Seit 2005 lebe ich mit meiner Familie in Bamberg, mit Mama, Papa und meinen drei Geschwistern. Mit sieben Jahren brach bei mir eine Augenkrankheit aus, die mein Sehvermögen auf maximal acht Prozent reduzierte. Nach eineinhalb Jahren an zwei Schulen in Bamberg wechselte ich daher an das Bildungszentrum für Blinde und Sehbehinderte (bbs nürnberg). Mir hat Bewegung schon immer sehr viel Spaß gemacht, auch in meinem Heimatdorf in Kasachstan war ich in jeder freien Minute draußen und habe gespielt, geturnt, geklettert.

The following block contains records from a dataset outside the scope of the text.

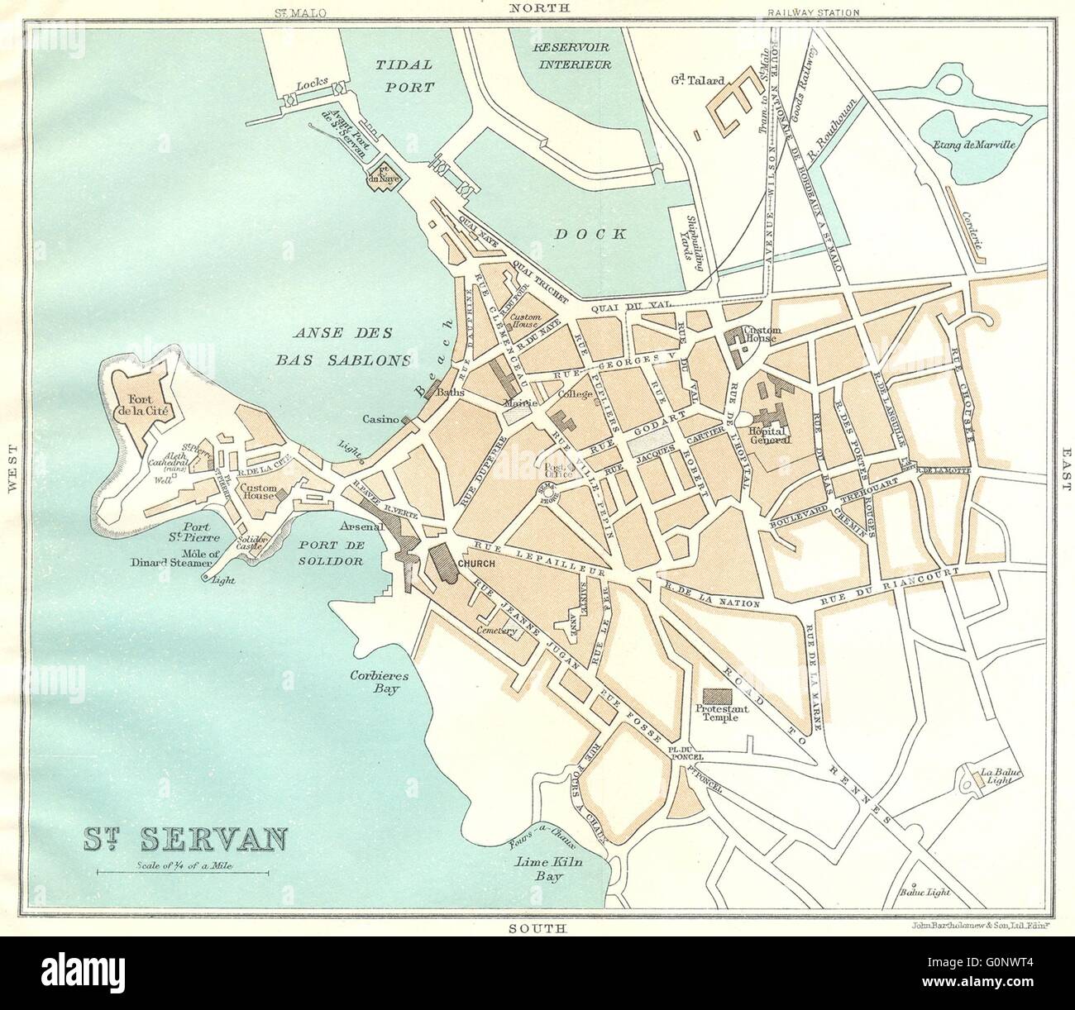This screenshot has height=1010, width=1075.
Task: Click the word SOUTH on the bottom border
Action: tap(536, 930)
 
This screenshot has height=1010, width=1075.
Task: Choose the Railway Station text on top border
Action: tap(814, 12)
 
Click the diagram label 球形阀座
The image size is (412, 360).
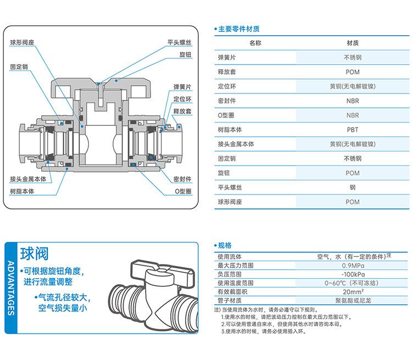coord(23,42)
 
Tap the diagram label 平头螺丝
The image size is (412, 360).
coord(179,42)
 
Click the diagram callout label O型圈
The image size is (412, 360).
coord(182,191)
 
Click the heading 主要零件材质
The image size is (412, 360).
coord(239,29)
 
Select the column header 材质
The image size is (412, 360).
coord(353,43)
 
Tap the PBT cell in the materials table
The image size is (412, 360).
coord(353,130)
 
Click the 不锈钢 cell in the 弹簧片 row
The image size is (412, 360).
coord(353,57)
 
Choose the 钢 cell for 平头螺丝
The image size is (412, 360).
coord(353,187)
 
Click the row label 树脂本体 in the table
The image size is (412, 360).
coord(230,130)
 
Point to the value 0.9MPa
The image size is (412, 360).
coord(353,266)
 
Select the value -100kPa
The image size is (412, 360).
coord(353,274)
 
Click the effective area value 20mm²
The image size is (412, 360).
coord(353,292)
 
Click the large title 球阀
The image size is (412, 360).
coord(34,253)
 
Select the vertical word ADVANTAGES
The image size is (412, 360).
coord(10,288)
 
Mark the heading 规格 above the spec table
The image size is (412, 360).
coord(225,246)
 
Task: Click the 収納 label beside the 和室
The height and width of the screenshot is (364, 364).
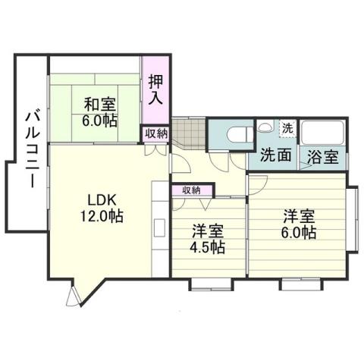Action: point(156,133)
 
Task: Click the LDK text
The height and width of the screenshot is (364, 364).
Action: point(101,199)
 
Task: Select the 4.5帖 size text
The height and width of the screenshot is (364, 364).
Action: point(207,247)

Das FreiZeitZentrum im bbs nürnberg kam mir da sehr entgegen, ich konnte dort vieles ausprobieren. Auch das Schwimmen, ich konnte es jedoch noch nicht richtig. Der Leiter des bbs-Freizeitzentrums, Michael Heuer, wurde auf mich aufmerksam und lenkte mein Interesse auf den Schwimmsport. Ich lernte das Schwimmen, die verschiedenen Stile und bewegte mich immer besser im Wasser. Ja, so nahm das Schicksal seinen Lauf 😉

Nach dem erfolgreichen mittleren Bildungsabschluss begann ich mit der Ausbildung zur Physiotherapeutin.

Link zum Bildungszentrum für Blinde und Sehbehinderte, Nürnberg

Ich stieg im November 2009 beim TSV Altenfurt ein und startete auf nationaler Ebene für den Verein für Behinderten-, Versehrten und Rehabilitationssport Nürnberg (BVSV N). Mein Trainer Günter Zirkelbach (TSV Altenfurt) war maßgeblich daran beteiligt, dass ich bei den Internationalen Deutschen Meisterschaften 2012 im Vorlauf über 100 Meter Brust einen neuen Europarekord in ihrer Klasse aufstellte und mich so noch kurzfristig für die Paralympics in London qualifizieren konnte. Dort startete ich in vier Wettbewerben und gewann über 100 Meter Brust eine Silbermedaille.[2]